══ RECORDS SUPPLIED

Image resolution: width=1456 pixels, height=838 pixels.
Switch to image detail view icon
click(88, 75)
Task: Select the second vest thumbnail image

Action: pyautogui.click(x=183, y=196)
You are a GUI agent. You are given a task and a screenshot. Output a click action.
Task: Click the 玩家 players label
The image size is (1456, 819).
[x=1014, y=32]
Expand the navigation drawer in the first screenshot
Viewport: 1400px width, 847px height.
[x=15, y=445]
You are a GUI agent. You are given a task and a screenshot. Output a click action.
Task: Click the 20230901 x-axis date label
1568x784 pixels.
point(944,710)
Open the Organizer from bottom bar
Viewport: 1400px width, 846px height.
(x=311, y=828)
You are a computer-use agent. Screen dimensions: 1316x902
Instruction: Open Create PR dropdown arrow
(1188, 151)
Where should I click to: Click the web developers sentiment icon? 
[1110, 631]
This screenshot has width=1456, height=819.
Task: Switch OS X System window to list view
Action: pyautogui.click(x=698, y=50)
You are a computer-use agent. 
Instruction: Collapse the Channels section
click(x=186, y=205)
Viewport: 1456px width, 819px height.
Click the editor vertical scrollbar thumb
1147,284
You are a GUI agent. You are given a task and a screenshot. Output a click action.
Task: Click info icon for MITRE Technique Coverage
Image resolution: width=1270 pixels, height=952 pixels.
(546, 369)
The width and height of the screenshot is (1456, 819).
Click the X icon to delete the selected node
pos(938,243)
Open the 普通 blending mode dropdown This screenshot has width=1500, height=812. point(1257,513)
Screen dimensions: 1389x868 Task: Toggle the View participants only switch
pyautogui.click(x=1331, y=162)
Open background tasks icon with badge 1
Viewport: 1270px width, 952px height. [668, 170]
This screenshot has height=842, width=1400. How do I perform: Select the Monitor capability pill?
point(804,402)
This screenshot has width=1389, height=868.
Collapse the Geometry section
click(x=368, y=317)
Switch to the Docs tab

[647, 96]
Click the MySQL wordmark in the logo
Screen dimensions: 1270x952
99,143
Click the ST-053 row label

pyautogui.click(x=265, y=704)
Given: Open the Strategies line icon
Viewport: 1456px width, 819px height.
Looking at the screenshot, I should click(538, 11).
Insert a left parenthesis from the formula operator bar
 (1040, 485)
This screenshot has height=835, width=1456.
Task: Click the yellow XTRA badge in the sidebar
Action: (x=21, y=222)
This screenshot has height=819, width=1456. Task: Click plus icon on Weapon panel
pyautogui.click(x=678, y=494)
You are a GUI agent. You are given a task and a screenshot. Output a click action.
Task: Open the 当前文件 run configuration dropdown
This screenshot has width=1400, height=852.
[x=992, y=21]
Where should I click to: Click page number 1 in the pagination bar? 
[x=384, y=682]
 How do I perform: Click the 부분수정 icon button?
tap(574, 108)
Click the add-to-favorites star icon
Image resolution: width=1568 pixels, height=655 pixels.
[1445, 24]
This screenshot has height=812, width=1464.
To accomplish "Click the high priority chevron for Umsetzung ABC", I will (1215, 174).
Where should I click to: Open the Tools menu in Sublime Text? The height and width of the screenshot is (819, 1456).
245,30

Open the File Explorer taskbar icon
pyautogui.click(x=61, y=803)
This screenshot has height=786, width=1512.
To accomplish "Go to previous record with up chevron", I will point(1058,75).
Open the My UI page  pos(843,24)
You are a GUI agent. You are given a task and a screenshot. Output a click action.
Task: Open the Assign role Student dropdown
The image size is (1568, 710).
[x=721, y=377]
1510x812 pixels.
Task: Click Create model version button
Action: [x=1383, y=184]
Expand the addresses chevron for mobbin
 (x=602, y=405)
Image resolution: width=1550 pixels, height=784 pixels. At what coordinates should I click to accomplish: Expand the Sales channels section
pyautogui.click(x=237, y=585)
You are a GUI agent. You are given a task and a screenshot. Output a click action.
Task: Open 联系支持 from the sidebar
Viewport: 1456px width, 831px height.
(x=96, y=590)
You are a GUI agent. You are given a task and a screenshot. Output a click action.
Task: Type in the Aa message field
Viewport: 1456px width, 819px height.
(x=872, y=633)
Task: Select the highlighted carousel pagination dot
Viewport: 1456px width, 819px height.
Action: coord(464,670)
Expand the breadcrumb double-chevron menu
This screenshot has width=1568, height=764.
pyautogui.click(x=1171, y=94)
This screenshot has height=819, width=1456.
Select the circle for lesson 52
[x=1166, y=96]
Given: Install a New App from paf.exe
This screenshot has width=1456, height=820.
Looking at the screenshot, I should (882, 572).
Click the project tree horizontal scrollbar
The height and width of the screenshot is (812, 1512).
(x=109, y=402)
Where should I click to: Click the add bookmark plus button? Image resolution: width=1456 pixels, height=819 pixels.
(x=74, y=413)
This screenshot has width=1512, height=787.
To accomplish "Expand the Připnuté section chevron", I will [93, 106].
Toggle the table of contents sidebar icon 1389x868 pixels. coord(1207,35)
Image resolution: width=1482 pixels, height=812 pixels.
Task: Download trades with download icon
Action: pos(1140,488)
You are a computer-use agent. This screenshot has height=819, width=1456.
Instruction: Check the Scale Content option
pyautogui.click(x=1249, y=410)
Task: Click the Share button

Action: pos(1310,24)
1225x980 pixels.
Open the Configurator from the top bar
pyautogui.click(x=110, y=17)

════

EXERCISE → Note each line above that contains "will" and copy it out.

SOLVED PROBLEM →
To accomplish "Click the high priority chevron for Umsetzung ABC", I will (1215, 174).
To accomplish "Go to previous record with up chevron", I will point(1058,75).
To accomplish "Expand the Připnuté section chevron", I will [93, 106].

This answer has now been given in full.